__Texto para leitura__
■ ■ ■ ■

O radioecologista Steinhauser defende um velho provérbio inglês: “The solution to pollution is dilution – a solução da poluição é a diluição: se se dilui alguma coisa até se tornar inofensiva, então ela é inofensiva.” Ele tampouco vê perigos ambientais no procedimento.
“O trítio não se reacumula progressivamente, não é como o mercúrio nos atuns. Ele é hidrogênio radioativo em forma de molécula d’água. Essa água radioativa não se acumula em nenhuma alga, nenhum plâncton, mas sim continua se diluindo mais e mais.”
Responsáveis tentam minimizar o problema?
A ONG ambientalista Greenpeace afirma que Tóquio e a Tepco estariam tentando minimizar as taxas de radiação, acentuando o menos perigoso trítio a fim de distrair de outros radioisótopos que permanecem na água mesmo após o tratamento.
“O governo japonês fez muito bem o trabalho de concentrar a atenção da mídia e do público nacional no trítio, afirmando que ele não representa perigo ambiental”, critica Shaun Burnie, especialista em assuntos nucleares da Greenpeace. “A água contaminada contém numerosos radioisótopos, que sabidamente afetam o meio ambiente e a saúde humana, inclusive estrôncio 90.”

■ ■ ■ ■

__Trechos do material__
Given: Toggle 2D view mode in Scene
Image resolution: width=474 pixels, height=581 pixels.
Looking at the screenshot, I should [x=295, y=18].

■ ■ ■ ■

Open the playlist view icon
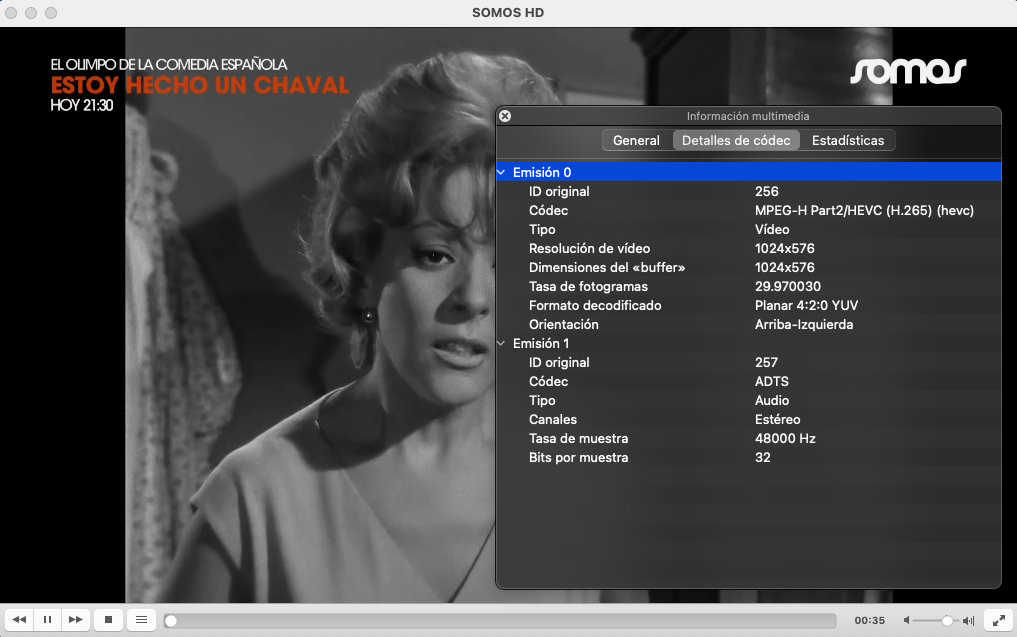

■ ■ ■ ■

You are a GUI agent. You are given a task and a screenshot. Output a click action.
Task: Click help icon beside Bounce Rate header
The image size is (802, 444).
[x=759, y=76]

■ ■ ■ ■

__Tarefas do exercício__
- A) No texto sobre o trítio, que cargo tem Shaun Burnie?
- B) Quais são todos os nomes próprios que aparecem no texto sobre o trítio?

__Respostas esperadas__
- A) Especialista em assuntos nucleares da Greenpeace.

- B) Steinhauser, Greenpeace, Tóquio, Tepco, Shaun Burnie